In [13]:
#!/usr/bin/env python
# ======================================================================
#  STAGE 15 · MASTER NARRATIVE & CONSOLIDATED TABLES   (pipeline-v2)
# ======================================================================

from __future__ import annotations
import os, io, logging, importlib.util
from pathlib import Path
import pandas as pd
from IPython.display import display   # inline in notebooks

# ── logging ─────────────────────────────────────────────────────────
logging.basicConfig(level=logging.INFO,
                    format="%(asctime)s | %(levelname)-7s | %(message)s")
log = logging.getLogger("stage15")

# ── env config ──────────────────────────────────────────────────────
SWAN_YEAR   = int(os.getenv("SWAN_YEAR", 2008))
OUTPUT_ROOT = Path(os.getenv("OUTPUT_ROOT", "outputs_rff")).expanduser()

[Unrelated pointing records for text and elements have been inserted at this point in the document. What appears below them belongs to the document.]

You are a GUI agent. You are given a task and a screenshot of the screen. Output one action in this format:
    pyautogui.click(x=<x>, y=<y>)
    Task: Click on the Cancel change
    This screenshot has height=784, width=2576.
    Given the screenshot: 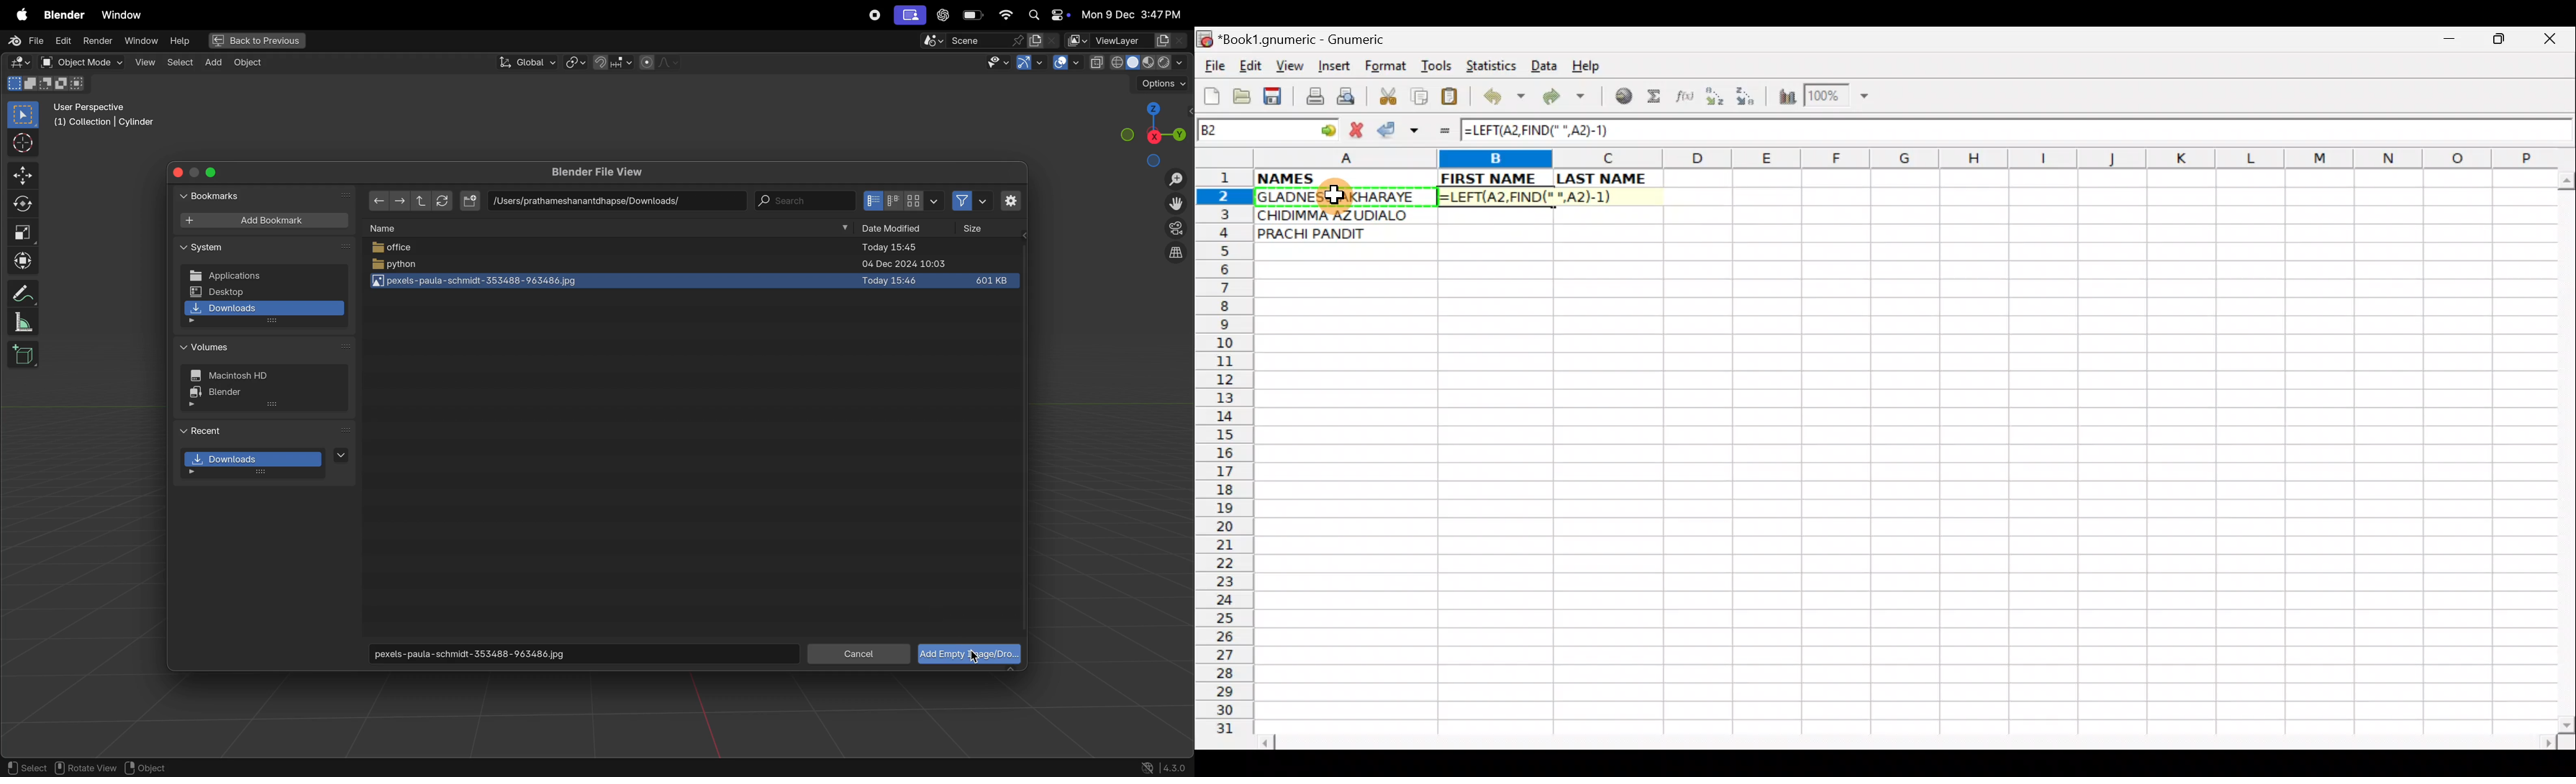 What is the action you would take?
    pyautogui.click(x=1360, y=127)
    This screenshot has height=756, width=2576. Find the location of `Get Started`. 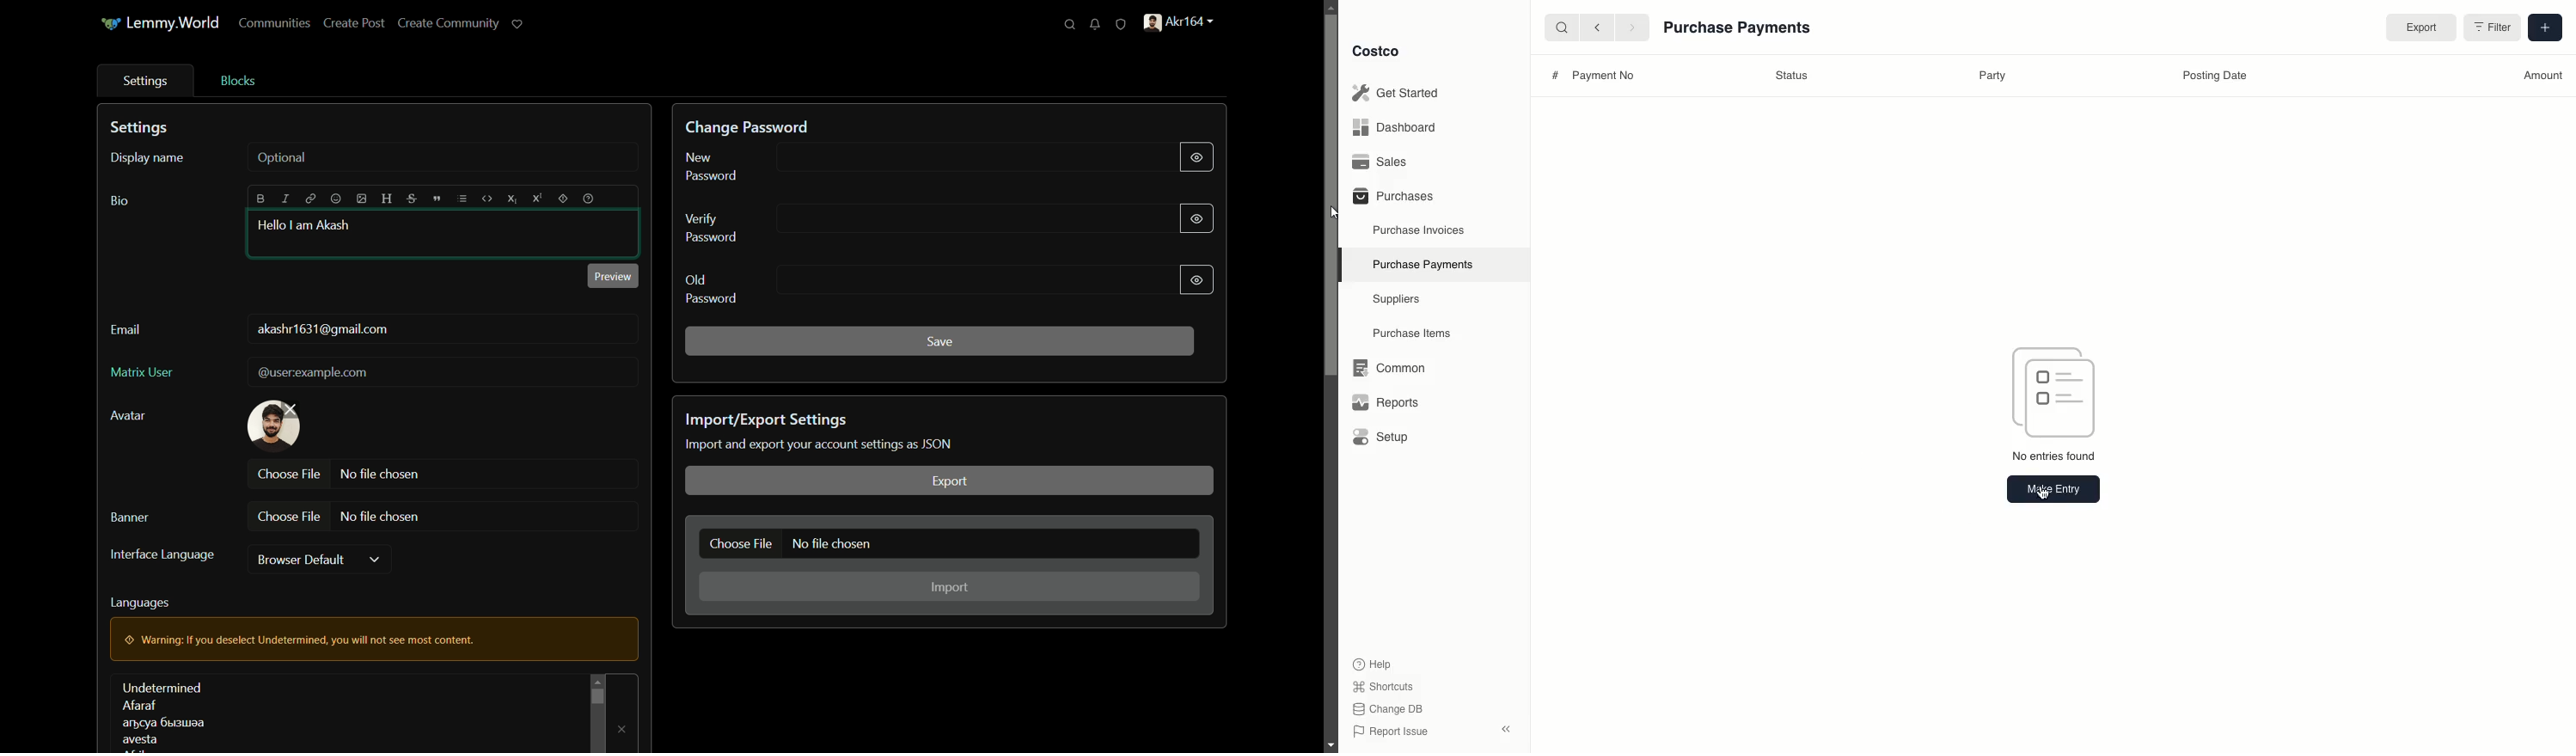

Get Started is located at coordinates (1399, 93).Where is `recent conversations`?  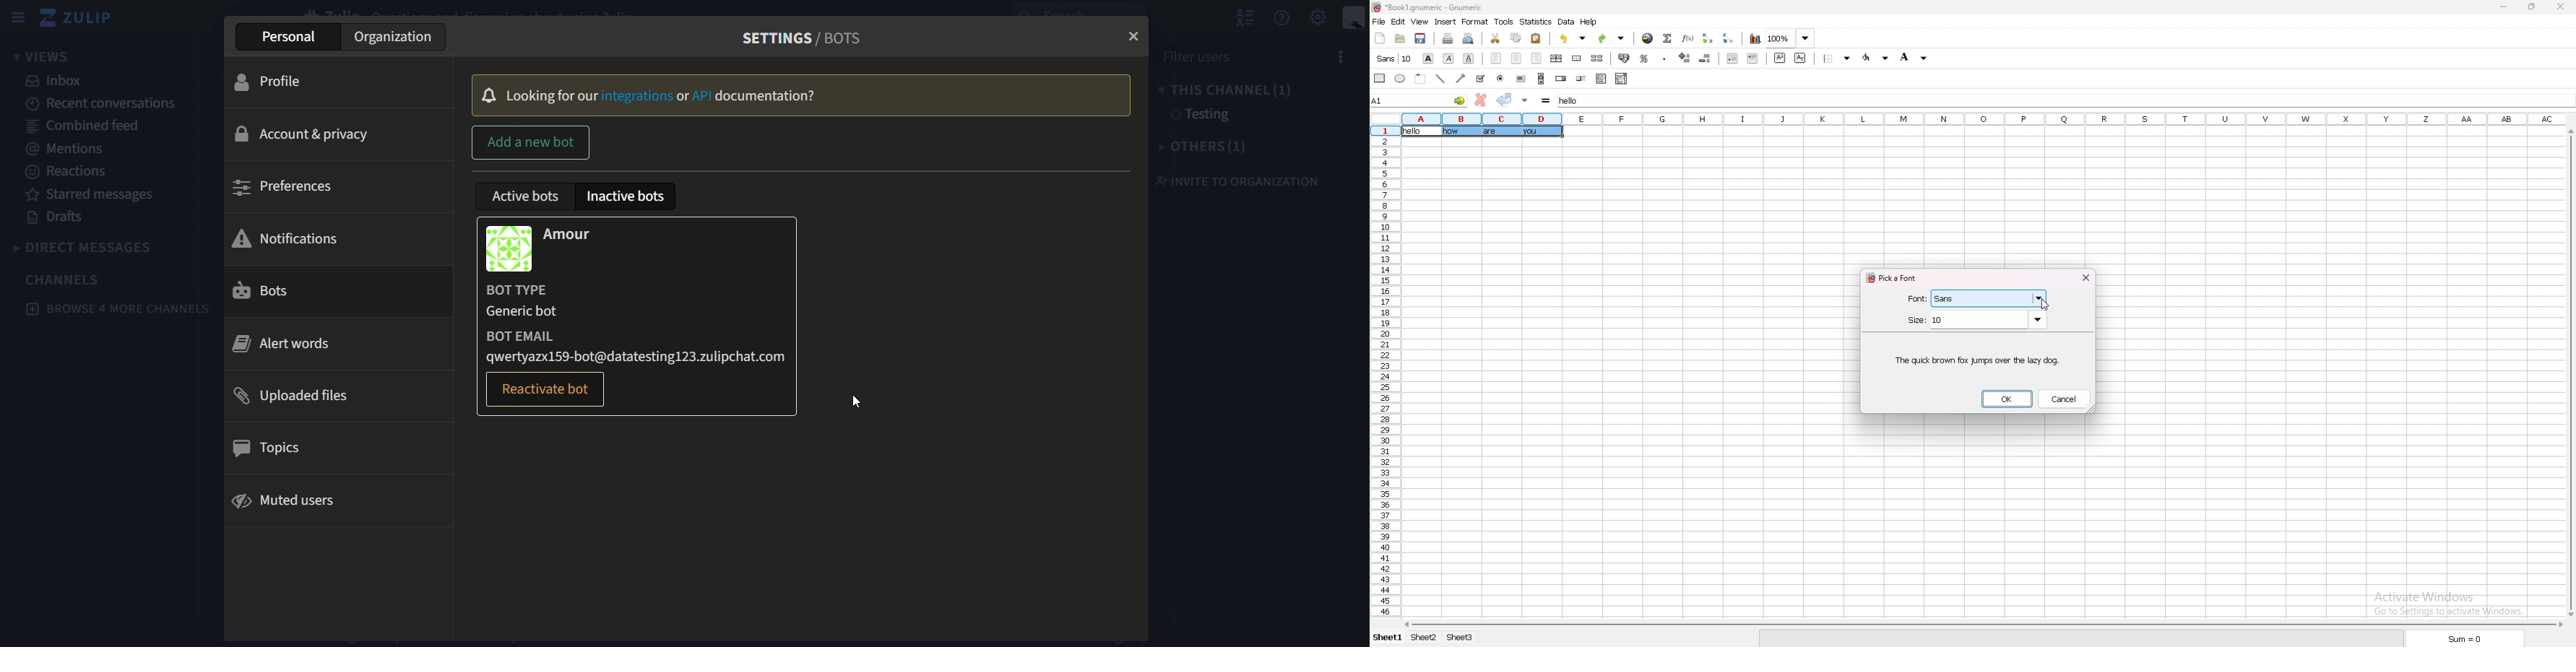 recent conversations is located at coordinates (112, 103).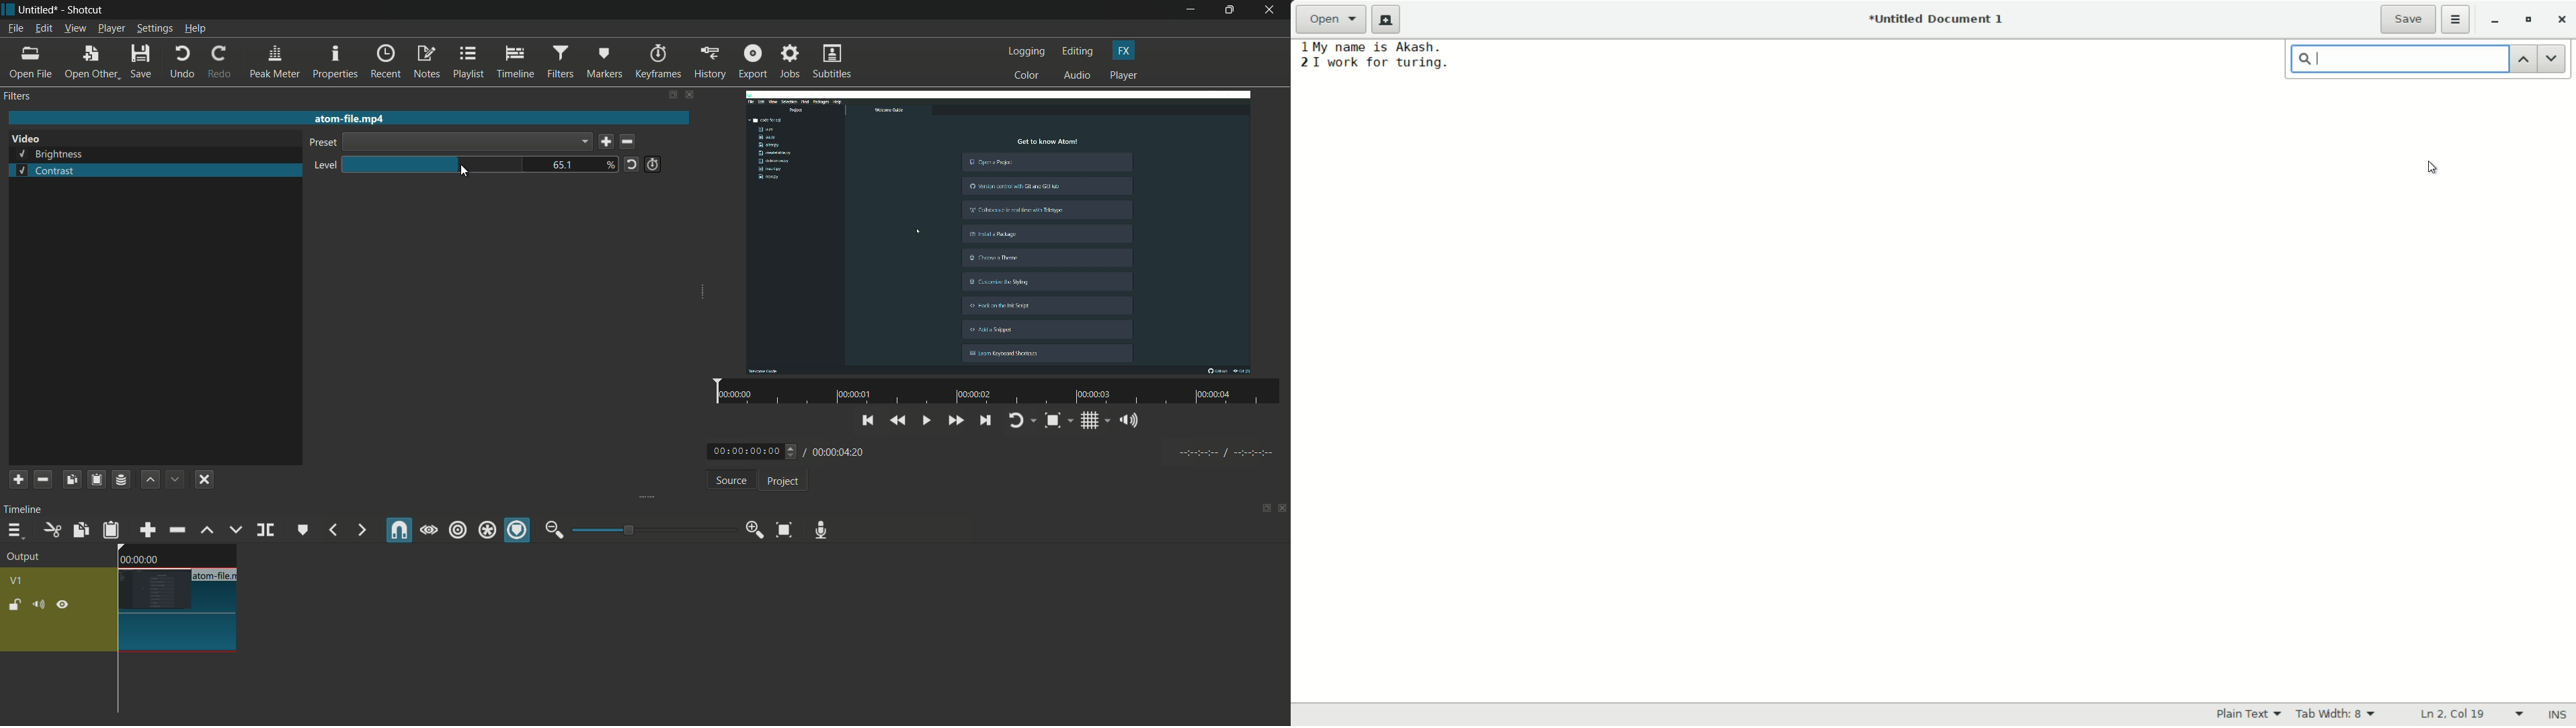 The image size is (2576, 728). I want to click on v1, so click(19, 579).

def _env_path(var: str) -> Path | None:
    v = os.getenv(var)
    if v:
        p = Path(v).expanduser()
        if not p.exists():
            raise FileNotFoundError(f"{var}='{p}' not found")
        return p
    return None

if _env_path("RUN_DIR"):
    RUN_DIR = _env_path("RUN_DIR")            # type: ignore
else:
    latest = sorted(
        (OUTPUT_ROOT / f"event={SWAN_YEAR}").glob("*/stage14/Stage14_SectorYearSummary.csv"),
        key=lambda p: p.stat().st_mtime,
        reverse=True,
    )
    if not latest:
        raise RuntimeError("No Stage-14 outputs found – run Stage 14 first.")
    RUN_DIR = latest[0].parents[1]

STAGE_DIR = RUN_DIR / "stage15"
MS_DIR    = STAGE_DIR / "master_summary"
MS_DIR.mkdir(parents=True, exist_ok=True)
log.info("Stage 15 run folder: %s", RUN_DIR)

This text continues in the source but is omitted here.